Wohnen | Expertentipp

"Atmende Wand": Was ist das und wie funktioniert das?


Die Wand muss atmen können, das hört man immer wieder. Sonst bildet sich Feuchtigkeit und damit Schimmel. Was ist dran an dem Mythos "atmende Wände"? Unser Wohnglück-Experte klärt auf.

  1. Der Begriff führt in die Irre
  2. Wasserdampf-Aufnahmefähigkeit der oberen Wandschicht ist wichtig

Folgende Frage wurde an die Redaktion herangetragen: "Was bedeutet es eigentlich, wenn es heißt, dass eine Wand atmen können muss?"

Die Wohnglück-Experten antworten:

In vielen bauphysikalischen Erörterungen und Diskussionen fällt nach kurzer Zeit der Begriff "Atmung" der Wände. Der Begriff wird wie ein aus dem Ärmel gezogener Joker benutzt, um Argumente zu untermauern. Dieser Begriff der "Atmung" von Außenwänden wurde Mitte des 19. Jahrhunderts von Professor Max von Pettenkofer, dem berühmten Münchener Hygieniker, "erfunden".

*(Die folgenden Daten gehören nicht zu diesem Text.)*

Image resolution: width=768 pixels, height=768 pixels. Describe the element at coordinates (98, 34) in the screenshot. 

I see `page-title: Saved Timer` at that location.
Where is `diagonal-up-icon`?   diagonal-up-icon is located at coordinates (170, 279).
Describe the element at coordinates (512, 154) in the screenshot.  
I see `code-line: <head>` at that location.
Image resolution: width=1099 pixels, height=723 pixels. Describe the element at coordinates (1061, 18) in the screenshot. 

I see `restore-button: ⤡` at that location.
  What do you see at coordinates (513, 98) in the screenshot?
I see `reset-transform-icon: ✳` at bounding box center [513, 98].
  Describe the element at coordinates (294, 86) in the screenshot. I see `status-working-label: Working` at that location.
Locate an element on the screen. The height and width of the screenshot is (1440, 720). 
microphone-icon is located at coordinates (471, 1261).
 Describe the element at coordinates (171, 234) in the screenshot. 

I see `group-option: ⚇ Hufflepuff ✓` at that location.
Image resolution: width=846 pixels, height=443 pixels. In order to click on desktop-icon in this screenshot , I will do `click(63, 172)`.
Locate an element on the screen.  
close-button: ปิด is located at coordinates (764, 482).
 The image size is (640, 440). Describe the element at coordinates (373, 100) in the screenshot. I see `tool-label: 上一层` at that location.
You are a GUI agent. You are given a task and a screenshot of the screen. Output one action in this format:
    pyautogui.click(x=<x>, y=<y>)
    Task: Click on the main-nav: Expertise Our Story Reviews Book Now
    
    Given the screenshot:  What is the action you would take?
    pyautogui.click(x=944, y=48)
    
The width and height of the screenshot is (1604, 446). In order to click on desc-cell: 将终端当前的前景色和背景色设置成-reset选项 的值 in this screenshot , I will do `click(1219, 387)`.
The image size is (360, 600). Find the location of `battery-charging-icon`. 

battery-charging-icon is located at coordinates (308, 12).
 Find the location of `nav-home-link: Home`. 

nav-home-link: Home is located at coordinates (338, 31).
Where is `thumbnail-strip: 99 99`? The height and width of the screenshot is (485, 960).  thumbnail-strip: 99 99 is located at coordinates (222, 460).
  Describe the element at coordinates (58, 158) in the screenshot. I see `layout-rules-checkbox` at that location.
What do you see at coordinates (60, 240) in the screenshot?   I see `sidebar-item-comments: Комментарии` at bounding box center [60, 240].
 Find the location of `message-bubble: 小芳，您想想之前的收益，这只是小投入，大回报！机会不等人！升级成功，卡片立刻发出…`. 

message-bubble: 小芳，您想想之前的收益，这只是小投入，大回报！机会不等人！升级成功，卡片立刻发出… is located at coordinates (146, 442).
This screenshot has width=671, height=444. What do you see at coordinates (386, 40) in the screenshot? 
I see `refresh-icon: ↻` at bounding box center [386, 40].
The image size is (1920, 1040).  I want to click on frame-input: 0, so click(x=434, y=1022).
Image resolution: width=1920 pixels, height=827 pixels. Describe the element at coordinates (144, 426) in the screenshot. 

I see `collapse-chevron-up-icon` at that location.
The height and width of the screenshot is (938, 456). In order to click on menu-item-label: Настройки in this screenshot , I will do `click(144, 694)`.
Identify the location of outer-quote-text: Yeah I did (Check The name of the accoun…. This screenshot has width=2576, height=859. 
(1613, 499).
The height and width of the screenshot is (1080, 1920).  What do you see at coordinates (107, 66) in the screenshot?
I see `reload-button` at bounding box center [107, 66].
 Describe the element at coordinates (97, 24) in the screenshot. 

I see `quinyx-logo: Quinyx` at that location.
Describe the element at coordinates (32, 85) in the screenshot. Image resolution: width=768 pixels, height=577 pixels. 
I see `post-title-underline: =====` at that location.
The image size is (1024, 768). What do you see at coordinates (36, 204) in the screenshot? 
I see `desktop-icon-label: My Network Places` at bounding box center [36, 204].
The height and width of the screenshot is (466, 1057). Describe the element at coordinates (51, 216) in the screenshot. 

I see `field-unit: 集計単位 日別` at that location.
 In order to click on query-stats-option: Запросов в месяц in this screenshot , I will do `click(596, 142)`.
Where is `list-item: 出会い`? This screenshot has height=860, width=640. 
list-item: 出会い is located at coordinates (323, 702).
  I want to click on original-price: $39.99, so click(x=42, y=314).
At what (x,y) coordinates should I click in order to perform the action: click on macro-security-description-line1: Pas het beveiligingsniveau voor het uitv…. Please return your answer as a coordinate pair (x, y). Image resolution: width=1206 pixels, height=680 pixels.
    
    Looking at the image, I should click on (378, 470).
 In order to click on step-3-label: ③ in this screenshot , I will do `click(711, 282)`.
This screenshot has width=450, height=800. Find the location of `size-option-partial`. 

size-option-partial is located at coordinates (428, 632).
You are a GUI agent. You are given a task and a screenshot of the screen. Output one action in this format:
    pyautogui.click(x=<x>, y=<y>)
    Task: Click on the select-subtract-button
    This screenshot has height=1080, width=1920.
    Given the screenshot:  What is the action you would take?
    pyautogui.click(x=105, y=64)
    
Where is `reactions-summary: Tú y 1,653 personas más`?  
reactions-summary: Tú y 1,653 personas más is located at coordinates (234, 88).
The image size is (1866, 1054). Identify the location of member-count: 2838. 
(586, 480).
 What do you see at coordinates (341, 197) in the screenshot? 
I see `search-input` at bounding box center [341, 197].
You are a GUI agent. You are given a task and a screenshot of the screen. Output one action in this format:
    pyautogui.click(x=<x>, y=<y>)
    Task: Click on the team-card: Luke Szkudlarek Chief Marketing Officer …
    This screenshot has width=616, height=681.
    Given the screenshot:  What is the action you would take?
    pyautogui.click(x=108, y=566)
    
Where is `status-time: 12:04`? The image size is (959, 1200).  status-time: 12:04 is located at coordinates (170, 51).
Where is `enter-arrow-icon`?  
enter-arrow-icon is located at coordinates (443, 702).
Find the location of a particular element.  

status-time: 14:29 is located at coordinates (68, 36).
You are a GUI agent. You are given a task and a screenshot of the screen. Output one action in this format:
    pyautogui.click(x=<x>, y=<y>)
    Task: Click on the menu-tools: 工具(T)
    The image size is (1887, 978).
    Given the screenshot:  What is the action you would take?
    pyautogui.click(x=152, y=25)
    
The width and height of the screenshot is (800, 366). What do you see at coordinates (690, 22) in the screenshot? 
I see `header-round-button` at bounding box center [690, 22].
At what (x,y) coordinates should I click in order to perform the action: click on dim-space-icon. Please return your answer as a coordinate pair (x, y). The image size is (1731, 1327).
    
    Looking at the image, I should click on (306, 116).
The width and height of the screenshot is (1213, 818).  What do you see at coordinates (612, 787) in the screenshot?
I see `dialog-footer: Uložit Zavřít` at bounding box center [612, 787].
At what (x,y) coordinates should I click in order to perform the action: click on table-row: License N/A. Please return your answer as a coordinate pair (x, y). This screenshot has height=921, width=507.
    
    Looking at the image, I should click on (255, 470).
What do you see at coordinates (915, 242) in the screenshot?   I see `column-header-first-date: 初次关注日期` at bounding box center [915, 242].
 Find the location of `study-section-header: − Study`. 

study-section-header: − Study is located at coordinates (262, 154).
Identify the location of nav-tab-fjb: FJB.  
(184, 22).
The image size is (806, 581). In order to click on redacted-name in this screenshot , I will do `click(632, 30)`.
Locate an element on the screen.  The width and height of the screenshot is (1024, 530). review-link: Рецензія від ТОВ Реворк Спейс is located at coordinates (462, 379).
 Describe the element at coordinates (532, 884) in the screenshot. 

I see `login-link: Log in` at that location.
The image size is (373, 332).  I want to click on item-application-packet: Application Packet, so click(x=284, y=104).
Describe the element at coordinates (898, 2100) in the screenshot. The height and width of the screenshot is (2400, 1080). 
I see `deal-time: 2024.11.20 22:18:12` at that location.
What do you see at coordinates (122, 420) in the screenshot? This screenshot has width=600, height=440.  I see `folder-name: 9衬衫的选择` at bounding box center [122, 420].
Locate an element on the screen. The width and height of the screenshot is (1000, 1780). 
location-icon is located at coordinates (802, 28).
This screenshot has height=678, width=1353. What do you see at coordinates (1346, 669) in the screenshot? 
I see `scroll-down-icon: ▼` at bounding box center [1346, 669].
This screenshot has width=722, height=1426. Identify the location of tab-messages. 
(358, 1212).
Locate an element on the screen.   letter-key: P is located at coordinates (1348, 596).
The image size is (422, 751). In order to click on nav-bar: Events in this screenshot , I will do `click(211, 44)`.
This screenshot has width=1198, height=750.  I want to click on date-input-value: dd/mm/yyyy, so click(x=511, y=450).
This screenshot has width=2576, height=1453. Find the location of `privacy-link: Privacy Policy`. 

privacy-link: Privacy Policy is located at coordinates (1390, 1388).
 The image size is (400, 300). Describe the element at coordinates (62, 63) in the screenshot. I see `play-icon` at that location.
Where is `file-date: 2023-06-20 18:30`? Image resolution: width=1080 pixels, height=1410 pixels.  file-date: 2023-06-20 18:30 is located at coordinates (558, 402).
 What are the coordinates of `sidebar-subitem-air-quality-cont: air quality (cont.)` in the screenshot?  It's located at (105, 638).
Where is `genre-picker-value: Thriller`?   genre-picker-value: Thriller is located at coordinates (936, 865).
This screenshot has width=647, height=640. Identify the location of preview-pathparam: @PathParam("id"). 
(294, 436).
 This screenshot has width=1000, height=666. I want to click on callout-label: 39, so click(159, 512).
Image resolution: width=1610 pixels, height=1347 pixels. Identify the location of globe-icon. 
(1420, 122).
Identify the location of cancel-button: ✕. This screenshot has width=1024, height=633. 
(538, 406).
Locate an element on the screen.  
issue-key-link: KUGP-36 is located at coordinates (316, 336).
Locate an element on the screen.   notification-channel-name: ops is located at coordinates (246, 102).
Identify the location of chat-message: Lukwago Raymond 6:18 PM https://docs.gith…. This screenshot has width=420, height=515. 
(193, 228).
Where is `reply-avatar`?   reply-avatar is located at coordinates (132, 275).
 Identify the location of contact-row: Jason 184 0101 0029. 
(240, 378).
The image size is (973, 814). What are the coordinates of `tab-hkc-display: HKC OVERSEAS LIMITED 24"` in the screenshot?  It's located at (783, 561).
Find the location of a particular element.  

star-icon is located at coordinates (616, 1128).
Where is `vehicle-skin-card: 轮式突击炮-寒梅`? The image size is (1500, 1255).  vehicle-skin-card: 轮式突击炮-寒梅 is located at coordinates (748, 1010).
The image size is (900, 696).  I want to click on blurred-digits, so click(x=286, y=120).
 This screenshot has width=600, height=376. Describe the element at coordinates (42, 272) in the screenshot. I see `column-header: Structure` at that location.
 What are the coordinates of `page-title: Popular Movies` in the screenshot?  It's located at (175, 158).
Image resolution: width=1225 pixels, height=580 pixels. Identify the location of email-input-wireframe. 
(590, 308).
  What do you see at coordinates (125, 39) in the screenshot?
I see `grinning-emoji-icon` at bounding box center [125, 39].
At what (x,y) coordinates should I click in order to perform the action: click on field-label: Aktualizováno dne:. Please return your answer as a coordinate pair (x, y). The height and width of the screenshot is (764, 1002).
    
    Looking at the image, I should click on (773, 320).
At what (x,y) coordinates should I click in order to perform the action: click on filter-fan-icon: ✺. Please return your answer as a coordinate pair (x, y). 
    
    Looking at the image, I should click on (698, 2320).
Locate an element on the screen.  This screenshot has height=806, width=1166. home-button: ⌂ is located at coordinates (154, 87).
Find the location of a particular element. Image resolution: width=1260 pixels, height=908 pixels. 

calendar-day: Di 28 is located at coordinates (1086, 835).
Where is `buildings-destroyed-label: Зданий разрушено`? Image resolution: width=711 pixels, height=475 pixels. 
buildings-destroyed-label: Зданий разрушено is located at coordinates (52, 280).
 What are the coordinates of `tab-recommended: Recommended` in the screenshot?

Der Begriff führt in die Irre

Schon allein die Verwendung des Begriffs "Atmung" in Bezug auf tote Materie, auf Steine, Mörtel und so weiter, führt in die Irre. Atmen, das heißt einen selbstständigen Luftaustausch vornehmen, können nur Lebewesen. Gemeint war damit jedoch die Luftdurchlässigkeit von Außenwänden, die von Pettenkofer als Voraussetzung für ein gesundes Raumklima annahm. Bereits 1928 widerlegte Erwin Raisch in seiner Untersuchung "Die Luftdurchlässigkeit von Baustoffen und Baukonstruktionen" diese Vorstellung. Er stellte fest, dass der Luftdurchgang durch ein einziges Schlüsselloch eines Zimmers 50 mal größer ist als durch einen Quadratmeter Außenwand.

Trotzdem wird der Begriff der "Atmung" von Wänden heute, nach über 150 Jahren, immer noch benutzt. Allerdings wurde er im Laufe der Zeit auf die Wasserdampf-Durchlässigkeit übertragen. Aber auch hier haben Versuche gezeigt, dass bis auf ganz wenige Ausnahmen (wie zum Beispiel bei Fachwerk-Fassaden) der Transport von Wasserdampf durch eine massive Wandkonstruktion so gering ist, dass man diesen Wert zumindest in Bezug auf das Raumklima vernachlässigen kann. Es findet also so gut wie kein Wasserdampf-Austausch durch die Dicke der gesamten Wand statt, der die Luftfeuchtigkeit beeinflussen würde.

Wasserdampf-Aufnahmefähigkeit der oberen Wandschicht ist wichtig

Ein ausgleichender Faktor für das Klima in Innenräumen ist dagegen die Wasserdampf-Aufnahmefähigkeit der oberen Wandschichten: des Putzes, des Anstrichs, der Tapete. Sehr positiv wirkt sich aus, wenn diese Oberflächen in der Lage sind, Wasserdampf über Absorption aufzunehmen und ihn später abzugeben.

Diese Aufnahmefähigkeit kann Schwankungen der Luftfeuchtigkeit wirksam ausgleichen und bis zu einem gewissen Grad Kondenswasser- und Schimmelbildung behindern, vorausgesetzt, es wird ausreichend und richtig gelüftet.

Allerdings ist es so, dass bei den heute sehr verbreiteten Raufaser-Tapeten je nach Qualität der Dispersionsfarbe oftmals bereits nach dem zweiten Anstrich die Wasserdampf-Aufnahme stark eingeschränkt wird. Besser sind Silikatfarben, sie können viel Wasserdampf aufnehmen.